Posterior

The revised belief or distribution of a parameter in Bayesian econometrics obtained through Bayesian updating.

Background

The concept of ‘posterior’ in Bayesian econometrics stems from the broader field of Bayesian statistics. It’s an integral part of Bayesian inference, which combines prior knowledge or beliefs with new evidence to update the probability estimate for a hypothesis.

Historical Context

The foundation for posterior stems from the 18th-century work of Thomas Bayes, who formulated Bayes’ Theorem. This theorem became a cornerstone of Bayesian economics and econometrics in the 20th and 21st centuries, thanks to advancements in computing power that allowed for more complex calculations and models.

Definitions and Concepts

Posterior: In Bayesian econometrics, the posterior is the revised belief or distribution of a parameter after considering new sample data. It is obtained by updating the prior (the previously assumed distribution) using Bayes’ Theorem.

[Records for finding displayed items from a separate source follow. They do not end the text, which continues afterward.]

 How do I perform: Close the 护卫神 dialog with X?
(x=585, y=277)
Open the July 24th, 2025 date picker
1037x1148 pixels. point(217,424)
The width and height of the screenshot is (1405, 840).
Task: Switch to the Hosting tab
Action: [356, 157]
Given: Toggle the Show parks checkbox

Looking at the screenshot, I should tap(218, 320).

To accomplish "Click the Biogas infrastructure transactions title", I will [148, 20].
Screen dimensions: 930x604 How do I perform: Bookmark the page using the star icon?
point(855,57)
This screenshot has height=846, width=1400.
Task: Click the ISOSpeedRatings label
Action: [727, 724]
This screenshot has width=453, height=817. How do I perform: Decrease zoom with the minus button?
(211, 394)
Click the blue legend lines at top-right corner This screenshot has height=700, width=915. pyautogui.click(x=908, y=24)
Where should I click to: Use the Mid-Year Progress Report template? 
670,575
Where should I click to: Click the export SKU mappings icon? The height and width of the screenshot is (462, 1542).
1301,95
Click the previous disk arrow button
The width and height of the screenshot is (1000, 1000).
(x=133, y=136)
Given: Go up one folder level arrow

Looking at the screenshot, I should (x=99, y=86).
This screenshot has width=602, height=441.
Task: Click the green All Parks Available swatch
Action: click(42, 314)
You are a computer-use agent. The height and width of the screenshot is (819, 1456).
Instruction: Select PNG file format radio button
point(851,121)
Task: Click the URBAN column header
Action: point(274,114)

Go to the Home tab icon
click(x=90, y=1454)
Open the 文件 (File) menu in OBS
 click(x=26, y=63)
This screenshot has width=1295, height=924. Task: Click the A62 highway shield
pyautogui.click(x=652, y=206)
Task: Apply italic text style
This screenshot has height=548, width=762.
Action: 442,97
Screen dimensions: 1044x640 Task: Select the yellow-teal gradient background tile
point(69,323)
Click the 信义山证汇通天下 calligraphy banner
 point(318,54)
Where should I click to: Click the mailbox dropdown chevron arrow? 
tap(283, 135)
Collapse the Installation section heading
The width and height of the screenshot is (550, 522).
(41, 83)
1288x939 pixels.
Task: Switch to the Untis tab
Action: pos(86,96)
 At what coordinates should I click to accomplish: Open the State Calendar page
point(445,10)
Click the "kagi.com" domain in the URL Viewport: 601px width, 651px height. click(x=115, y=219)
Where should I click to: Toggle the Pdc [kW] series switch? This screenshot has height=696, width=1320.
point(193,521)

Major Analytical Frameworks

Classical Economics

Classical economics, with its focus on equilibrium and deterministic models, generally does not incorporate the concept of subjective probability updates, making the use of posteriors outside its framework.

Neoclassical Economics

While neoclassical economics employs deterministic models, the incorporation of Bayesian methods, particularly posterior distributions, has penetrated in microeconomic modeling and forecasting as a way to incorporate evolving information.

Keynesian Economics

Though originally outside the Bayesian framework, modern Keynesian models can integrate Bayesian posteriors, especially in the adaptive expectations and the updating of macroeconomic parameters and forecasts.

Marxian Economics

Marxian economics typically does not use Bayesian methods directly. However, the probabilistic approach in data analysis related to economic classes and dynamics could utilize posterior distributions theoretically.

Institutional Economics

Institutional economics might use Bayesian statistics and posterior distributions to revise theories or parameters when new institutional data or evidence becomes available, allowing for a cyclic update of models.

Behavioral Economics

Behavioral economists can use posterior distributions to understand how individuals update their beliefs and make decisions based on new information, fitting seamlessly with cognitive biases studies.

Post-Keynesian Economics

Similar to Keynesian economics, Post-Keynesian streams have the potential to incorporate Bayesian updating to refine models based on evolving economic data and structural shifts.

Austrian Economics

Austrian economics values subjective interpretations of economic phenomena and could theoretically employ posterior distributions to describe updates in subjective beliefs.

Development Economics

In studying the dynamics of developing economies, posterior distributions can help incorporate new data to update models on growth, inequality, and other developmental parameters.

Monetarism

Monetarists can use Bayesian updating, particularly in the realm of expectations and policies to understand how new data about money supply and velocity influences revised beliefs about macroeconomic outcomes.

Comparative Analysis

Posterior distributions provide Bayesian econometrics a distinctive strength in dynamically updating models based on new data. Unlike traditional frequentist approaches which rely on fixed parameter estimates, posteriors offer a continuous and flexible updating mechanism.

Case Studies

Case studies in which posterior distributions have been crucial include financial market predictions, healthcare economics for updating disease control parameters, and policy studies where new economic indicators necessitate model updates.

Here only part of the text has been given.